> Excerpted passage:
"""

DEV Community

Chalom Ellezam
Chalom Ellezam

Posted on

Your crontab is silently failing. The 5 silent killers of VPS-based cron jobs (and the modern setup that fixes them in an afternoon).

Disclosure: I'm a senior backend tech lead and I run HostingGuru. This article mentions HostingGuru once at the end, but the patterns and the fix work on any platform. The point is to stop losing scheduled jobs in silence, not to sell you anything.

It's Monday, 9:17 AM. The weekly digest email didn't go out. The Discord channel you wired to announce new signups is suspiciously quiet. You SSH into the $12 droplet that runs your scheduled jobs. crontab -l looks fine. /var/log/syslog says the job ran at 06:00. You open the output log. Empty.

You don't know if the script crashed, if it sent the emails but logged nothing, or if cron started a second run before the first one finished and the two are now stepping on each other. You spend an hour digging instead of writing code.

"""

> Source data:
"""

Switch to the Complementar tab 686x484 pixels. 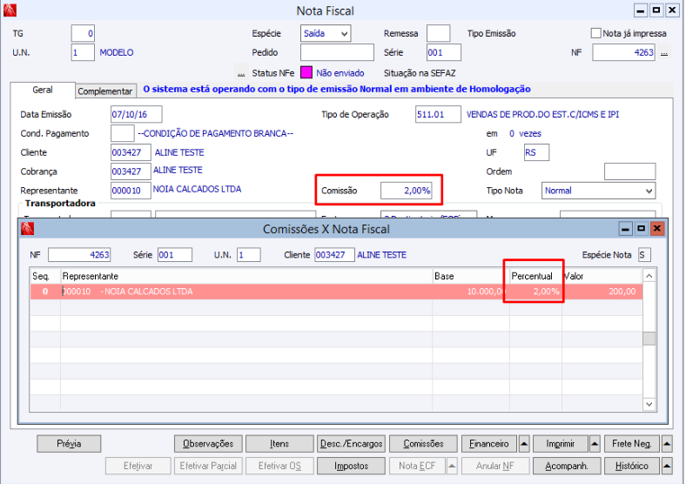[105, 91]
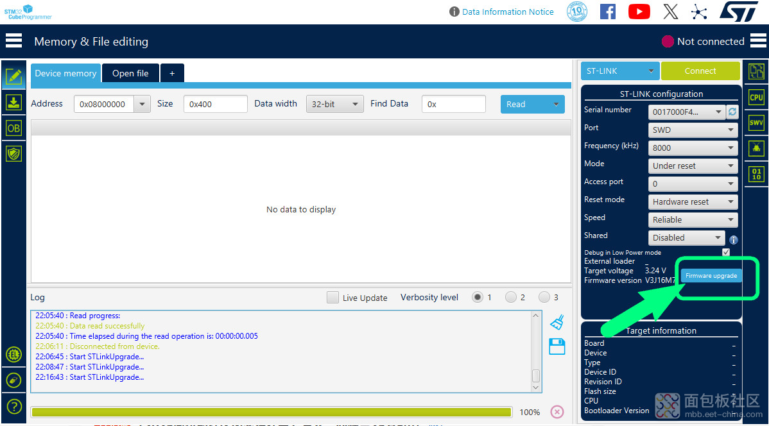
Task: Open YouTube icon in header
Action: [639, 12]
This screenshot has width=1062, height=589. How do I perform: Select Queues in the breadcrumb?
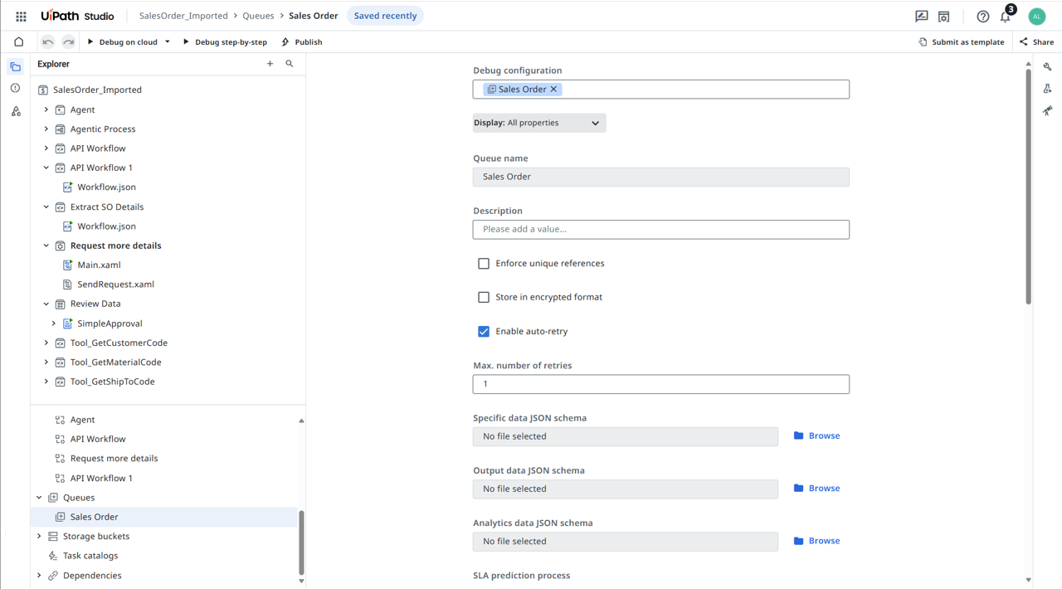point(258,16)
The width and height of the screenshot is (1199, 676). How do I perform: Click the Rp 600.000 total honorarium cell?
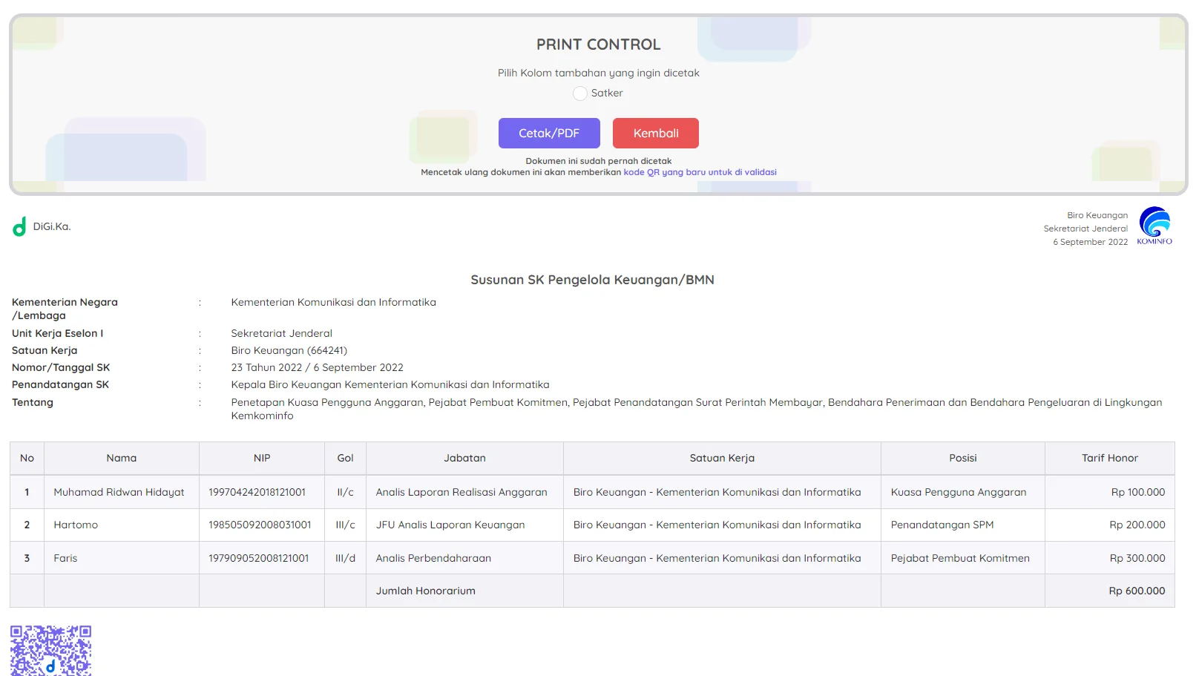[1136, 591]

"""

> Work task:
Copy the stretch of the cron job article from "Disclosure: I'm a" through "of writing code." word for word.

> Reply to the task:
Disclosure: I'm a senior backend tech lead and I run HostingGuru. This article mentions HostingGuru once at the end, but the patterns and the fix work on any platform. The point is to stop losing scheduled jobs in silence, not to sell you anything.

It's Monday, 9:17 AM. The weekly digest email didn't go out. The Discord channel you wired to announce new signups is suspiciously quiet. You SSH into the $12 droplet that runs your scheduled jobs. crontab -l looks fine. /var/log/syslog says the job ran at 06:00. You open the output log. Empty.

You don't know if the script crashed, if it sent the emails but logged nothing, or if cron started a second run before the first one finished and the two are now stepping on each other. You spend an hour digging instead of writing code.